As used in this Section 16, the term “BHC Act Affiliate” means “affiliate” as that term is defined in, and interpreted in accordance with, 12 U.S.C. § 1841(k); “Covered Entity” means any of the following: (A) a “covered entity” as that term is defined in, and interpreted in accordance with, 12 C.F.R. § 252.82(b); (B) “covered bank” as that term is defined in, and interpreted in accordance with, 12 C.F.R. § 47.3(b); or (C) a “covered FSI” as that term is defined in, and interpreted in accordance with, 12 C.F.R. § 382.2(b); “Default Right” shall mean and be interpreted in accordance with, 12 C.F.R. §§ 252.81, 47.2 or 382.1, as applicable; and “U.S. Special Resolution Regime” means each of (A) the Federal Deposit Insurance Act and the regulations promulgated thereunder and (B) Title II of the Dodd-Frank Wall Street Reform and Consumer Protection Act and the regulations promulgated thereunder.

SECTION 17. Compliance with USA PATRIOT Act. In accordance with the requirements of the USA PATRIOT Act (Title III of Pub.
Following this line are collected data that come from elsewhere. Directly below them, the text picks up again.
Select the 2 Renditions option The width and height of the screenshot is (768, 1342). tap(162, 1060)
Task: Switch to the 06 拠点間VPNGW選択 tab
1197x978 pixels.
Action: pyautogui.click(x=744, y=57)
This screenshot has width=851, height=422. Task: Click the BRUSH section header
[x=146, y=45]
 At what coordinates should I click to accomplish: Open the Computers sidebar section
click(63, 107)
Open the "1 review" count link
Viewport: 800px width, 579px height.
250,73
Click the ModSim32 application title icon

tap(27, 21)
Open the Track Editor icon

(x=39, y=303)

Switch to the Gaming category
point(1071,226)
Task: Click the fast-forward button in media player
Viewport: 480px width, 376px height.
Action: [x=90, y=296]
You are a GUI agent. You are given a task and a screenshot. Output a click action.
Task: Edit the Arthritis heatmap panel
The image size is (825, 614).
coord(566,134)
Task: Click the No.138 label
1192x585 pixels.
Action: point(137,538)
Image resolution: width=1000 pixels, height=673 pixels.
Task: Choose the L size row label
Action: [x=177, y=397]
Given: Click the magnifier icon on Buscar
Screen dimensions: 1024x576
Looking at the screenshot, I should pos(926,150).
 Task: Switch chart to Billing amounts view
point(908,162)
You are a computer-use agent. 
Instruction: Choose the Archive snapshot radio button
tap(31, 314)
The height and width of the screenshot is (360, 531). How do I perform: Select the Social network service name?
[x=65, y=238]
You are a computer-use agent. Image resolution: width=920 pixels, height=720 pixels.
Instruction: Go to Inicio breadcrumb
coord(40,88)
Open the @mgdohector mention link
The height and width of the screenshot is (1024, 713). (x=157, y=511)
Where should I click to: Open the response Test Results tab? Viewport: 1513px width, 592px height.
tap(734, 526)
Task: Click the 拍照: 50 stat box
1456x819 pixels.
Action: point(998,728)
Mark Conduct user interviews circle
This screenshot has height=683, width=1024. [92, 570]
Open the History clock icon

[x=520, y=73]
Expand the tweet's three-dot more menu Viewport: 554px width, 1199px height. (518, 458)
L. 107-56 (signed into law on October 26, 2001)), the Underwriters are required to obtain, verify and record information that identifies their respective clients, including the Company and the Guarantors, which information may include the name and addresses of their respective clients, as well as other information that will allow the Underwriters to properly identify their respective clients.

SECTION 18. Partial Unenforceability. The invalidity or unenforceability of any Section, paragraph or provision of this Agreement shall not affect the validity or enforceability of any other Section, paragraph or provision hereof. If any Section, paragraph or provision of this Agreement is for any reason determined to be invalid or unenforceable, there shall be deemed to be made such minor changes (and only such minor changes) as are necessary to make it valid and enforceable.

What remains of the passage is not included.